Sami LeinoXimena Soto^*

• Division of Molecular and Cellular Function, School of Biological Sciences, Faculty of Biology, Medicine and Health, The University of Manchester, Manchester, United Kingdom

The formation of a functional nervous system during development and its maintenance in adulthood rely on precise regulation of neural stem cell (NSC) proliferation and differentiation. During neurogenesis, progenitor cells employ various cellular and molecular mechanisms to balance these processes. Among these, dynamic signal encoding, specifically ultradian oscillations, which are regular protein fluctuations occurring over a few hours, has emerged as a key mechanism underlying NSC fate decisions.
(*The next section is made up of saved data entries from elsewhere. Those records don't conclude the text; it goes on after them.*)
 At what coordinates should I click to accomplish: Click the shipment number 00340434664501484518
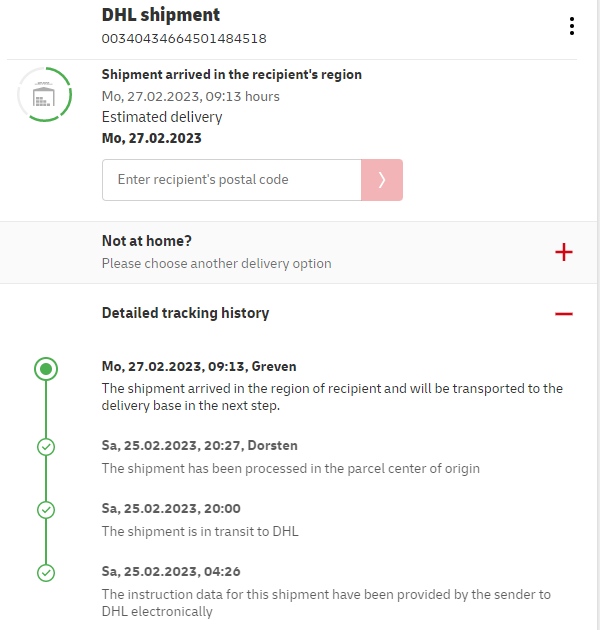click(184, 39)
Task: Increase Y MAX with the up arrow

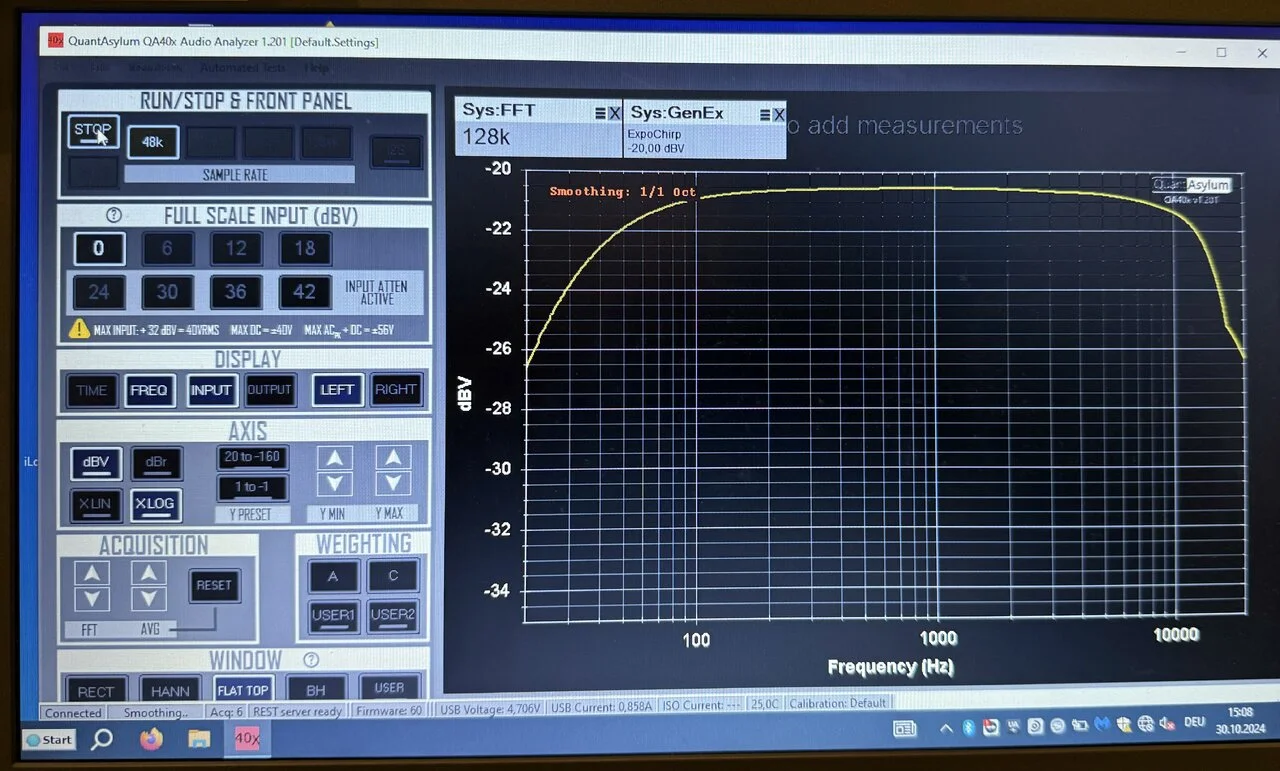Action: click(393, 458)
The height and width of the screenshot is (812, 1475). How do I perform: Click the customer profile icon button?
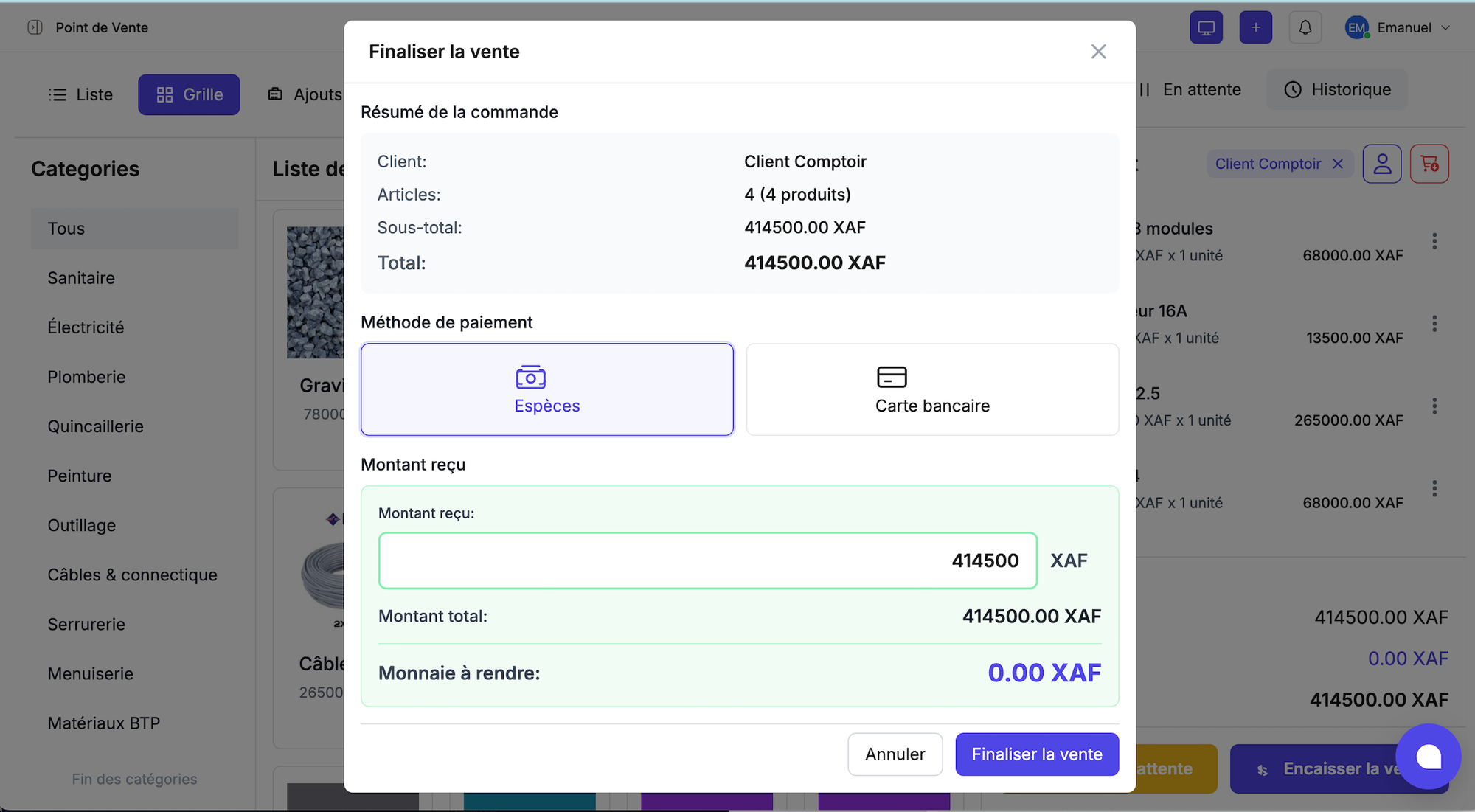(x=1381, y=164)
In adults, reactivation of quiescent NSCs, proliferation, and differentiation are also controlled by ultradian oscillations. Furthermore, these ultradian dynamics signals are modulated by microRNAs and are considered critical for the ability of neural progenitors to transition between different states. Altogether, these findings may have potential significance for our understanding of NSC reactivation and differentiation in the context of injury or neurodegeneration. The mammalian spinal cord harbours endogenous multipotent NSCs that respond to injury but mostly generate astrocytes and do not undergo neurogenesis. By contrast, many anamniotes regenerate spinal cord neurons from endogenous progenitors, despite the same molecular signalling pathways being activated, suggesting that subtle differences in how these pathways are regulated may result in different regenerative outcomes. Whether oscillatory dynamics could influence the reactivation and differentiation of NSCs upon spinal cord injury remains to be determined. This review explores the role of transcription factor ultradian oscillations in neurogenesis and how microRNAs modulate them. Additionally, we examine evidence for the role of ultradian dynamics in the reactivation of quiescent NSCs and their potential significance for regenerative neurogenesis in the context of spinal cord injury.